Both asthma and obesity have surged in recent decades, and a growing body of literature is linking the two conditions. Various explanations have been proposed: One recent study suggests that hormonal factors in obesity may regulate airway diameter; another suggests that obesity activates asthma-related genes.
“Why obesity predisposes a person to asthma has been a real puzzle,” says Dale Umetsu, MD, PhD, who recently researched the problem with Hye Young Kim, PhD, and other colleagues in the Division of Allergy and Immunology at Boston Children’s Hospital. “Our goal was to find the connection between these two problems, which occur in both children and adults, and to explore possible new treatments.”
The team’s research indicates that obesity alters the innate immune system—the body’s first responder to infection—in several ways, resulting in lung inflammation. Published earlier this month in Nature Medicine, their work also suggests a completely new, “druggable” approach to treating patients with obesity-associated asthma, for whom standard asthma drugs often work poorly.
Results in rodents
The researchers studied groups of mice that were fed a high-fat diet for 14 weeks, causing them to become obese. Unlike the mice fed with normal diets, the obese mice developed airway hyperreactivity (constricted, twitchy airways), asthma’s cardinal feature. The lungs of these mice had several features that set them apart from the non-obese mice:
- high levels of the protein interleukin 17A (IL17A), a signaling molecule associated with several inflammatory conditions
- increased numbers of the immune cells that produce IL17A, known as type3 innate lymphoid cells (ILC3 cells)

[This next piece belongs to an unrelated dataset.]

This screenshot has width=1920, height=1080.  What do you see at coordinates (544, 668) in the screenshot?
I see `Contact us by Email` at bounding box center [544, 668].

- activation of an inflammatory protein known as NLRP3 inside lung cells
- increased production of the cytokine IL-1β, a stimulator of ILC3 cells
When the obese mice were rendered unable to produce IL17A or NLRP3 through genetic tinkering, they didn’t develop asthma. But when the same mice had IL-1β or ILC3 cells placed directly in their lungs, either was enough to spur production of IL7A and to cause asthma symptoms.
“This inflammatory pathway to asthma previously had not been recognized,” says Umetsu, who recently left Boston Children’s to become principal medical director at Genentech (not a supporter of this study). “It may be resistant to standard asthma medications such as corticosteroids.”
But the team found it did succumb to another existing drug, at least in the obese mice. When IL-1β production was blocked with the rheumatoid arthritis drug anakinra (marketed by Swedish Orphan Biovitrum AB under the brand name Kineret), the mice remained asthma-free.
Human connection
Do these results mean anything for people? Umetsu notes some circumstantial evidence. Obese people have previously been reported to have elevated blood levels of IL-17 and IL-1β, particularly those who have non-allergic asthma. While Umetsu and his team were unable to study human patients directly, they did examine lung fluid from 10 patients with lung disease who underwent bronchoalveolar lavage, a diagnostic test. The patients with severe asthma had increased numbers of ILC3 cells producing IL-17 as compared to those with mild asthma or no asthma; how they might respond to an IL-1β blocker is unknown.
“Future studies will focus on studying these cells in greater detail, and determining whether they are important in other respiratory conditions,” says Umetsu.